YOUR GOAL:
Beginning with the line below that contains "Given: Click the GDD value 368" and ending with the line that contains "The image size is (1614, 534).", copy every line exactly. Copy nothing else.

DATASET RECORDS:
● ● ● ● ● ● ●
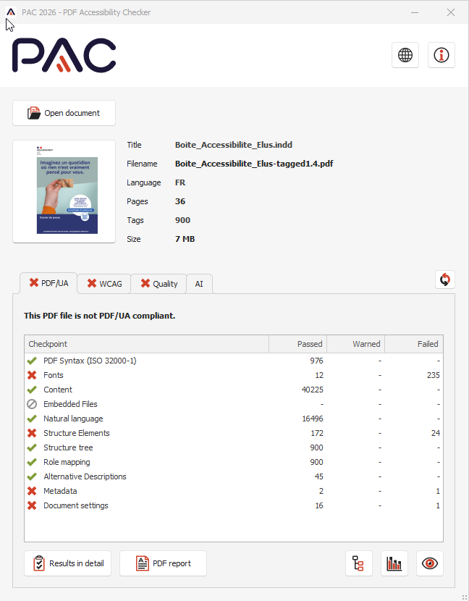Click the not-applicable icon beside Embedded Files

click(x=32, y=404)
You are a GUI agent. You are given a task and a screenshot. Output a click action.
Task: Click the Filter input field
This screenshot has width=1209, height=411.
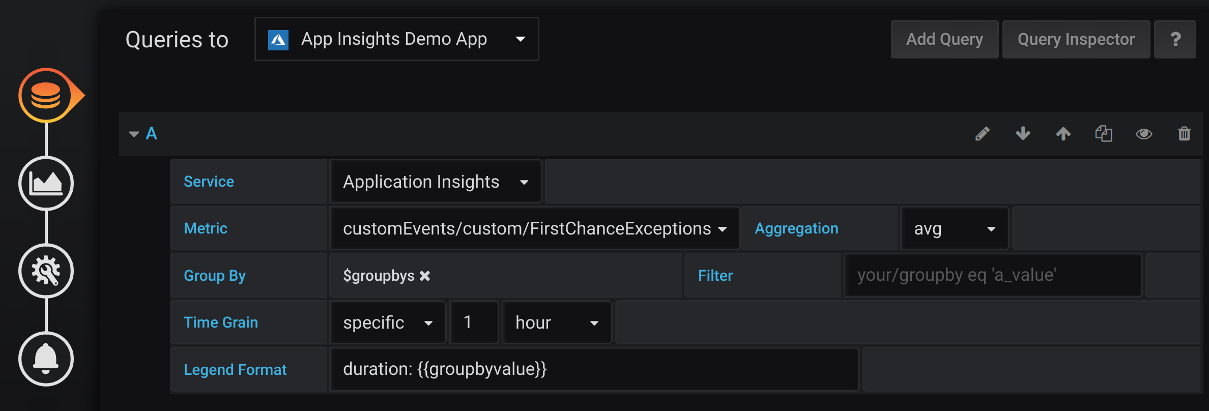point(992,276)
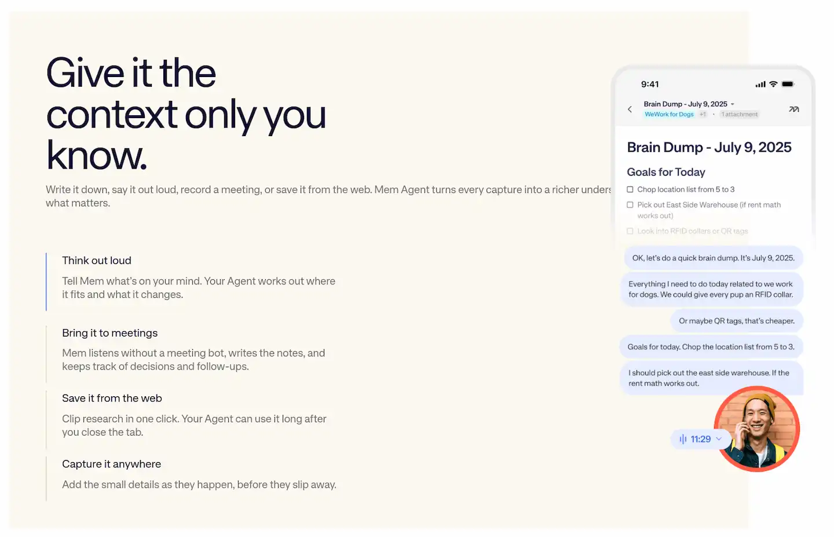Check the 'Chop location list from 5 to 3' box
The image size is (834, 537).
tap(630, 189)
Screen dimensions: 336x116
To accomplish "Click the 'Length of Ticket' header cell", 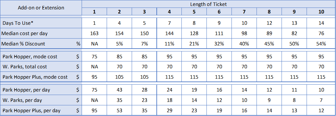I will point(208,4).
● ● ● ● ● ● ●
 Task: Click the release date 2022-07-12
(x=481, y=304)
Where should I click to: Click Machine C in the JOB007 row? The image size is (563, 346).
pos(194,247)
● ● ● ● ● ● ●
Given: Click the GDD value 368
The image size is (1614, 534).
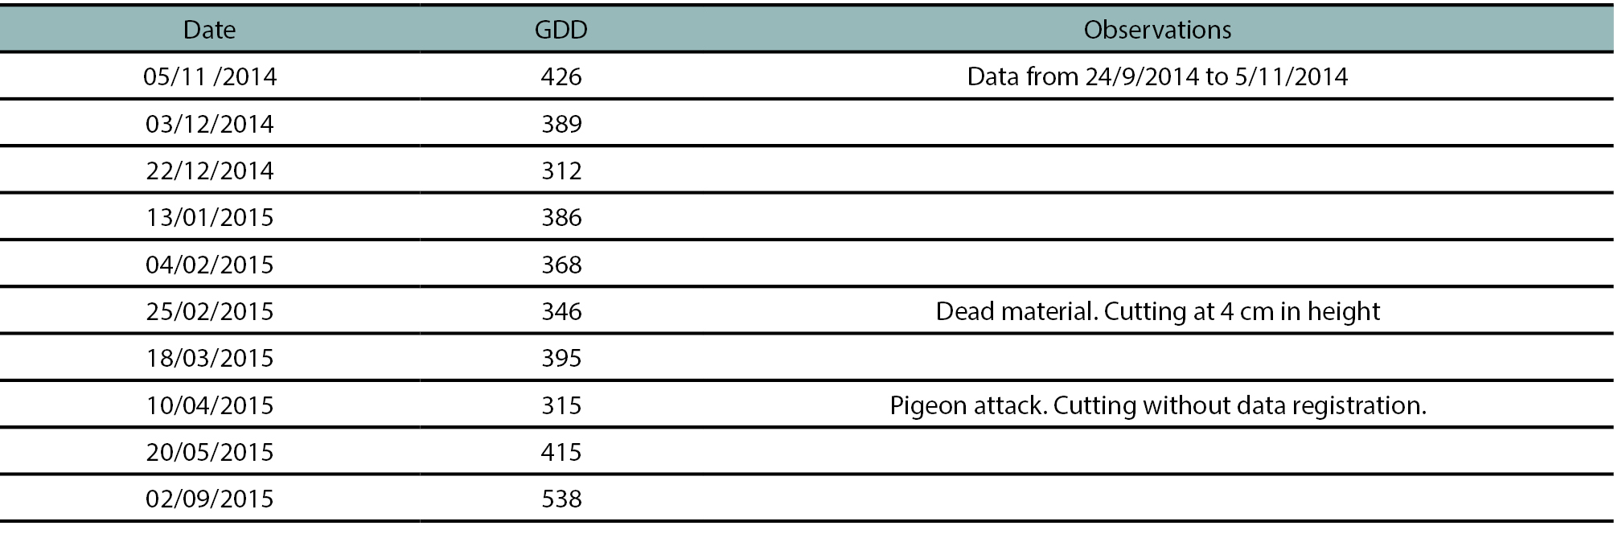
● ● ● ● ● ● ●
RESULT OF THIS TASK:
Given: Click the GDD value 368
The image size is (1614, 534).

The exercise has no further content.